The decision to undergo palliative chemotherapy: how do patients feel about the decision making process at the Edinburgh Cancer Centre?


Bethany Gwyther; Dr Morven Shearer; Professor Allan Price; Dr Joanna Bowden

The aim of this service evaluation conducted at the Edinburgh Cancer Centre (ECC) was to assess how people felt, with hindsight, about the decision to have palliative or curative chemotherapy for lung or gynaecological cancers. The SURE test, comprising four questions, was adapted for retrospective use with patients who had completed their treatment and had returned to the oncology clinic. A fifth question relating to regret was added. Questionnaires were completed in conversation with a medical student.

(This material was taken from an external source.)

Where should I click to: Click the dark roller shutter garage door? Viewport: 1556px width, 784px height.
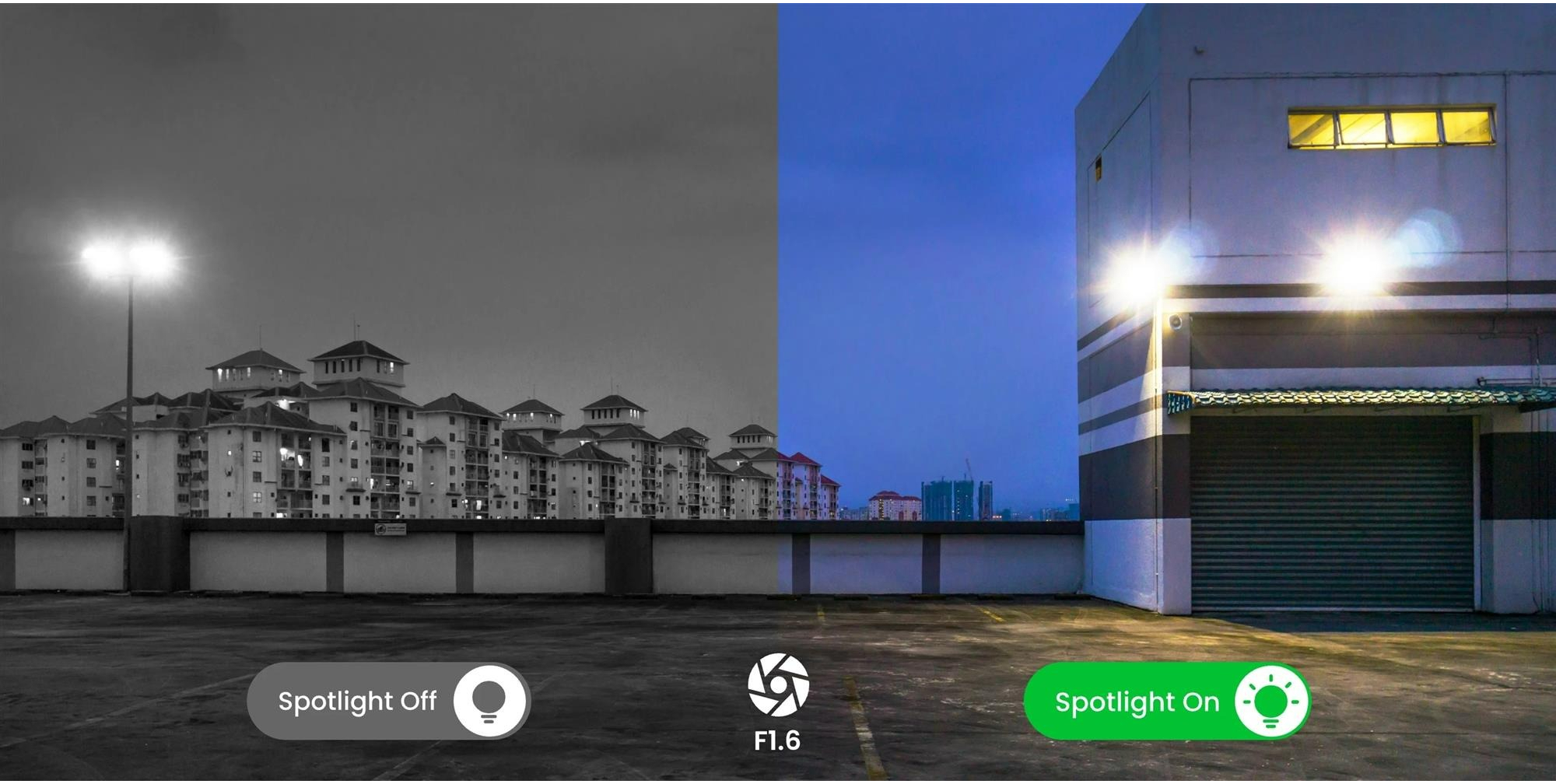[x=1332, y=513]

29 patients completed the questionnaire (13 males, 16 females.) Patients generally reported high levels of certainty that treatment had been the right choice, both at the time of the decision, and upon treatment completion. Most also reported feeling that they were supported well with the decision. The lowest scoring areas related to understanding of treatment risks and benefits.

It is reassuring that most patients felt confident in the decision making around treatment. Others' work locally has revealed that regret often comes late, and it is possible that findings would have been different if patients had been surveyed later. Poor understanding of risks of treatment could reflect a number of scenarios, and warrants exploration with future work.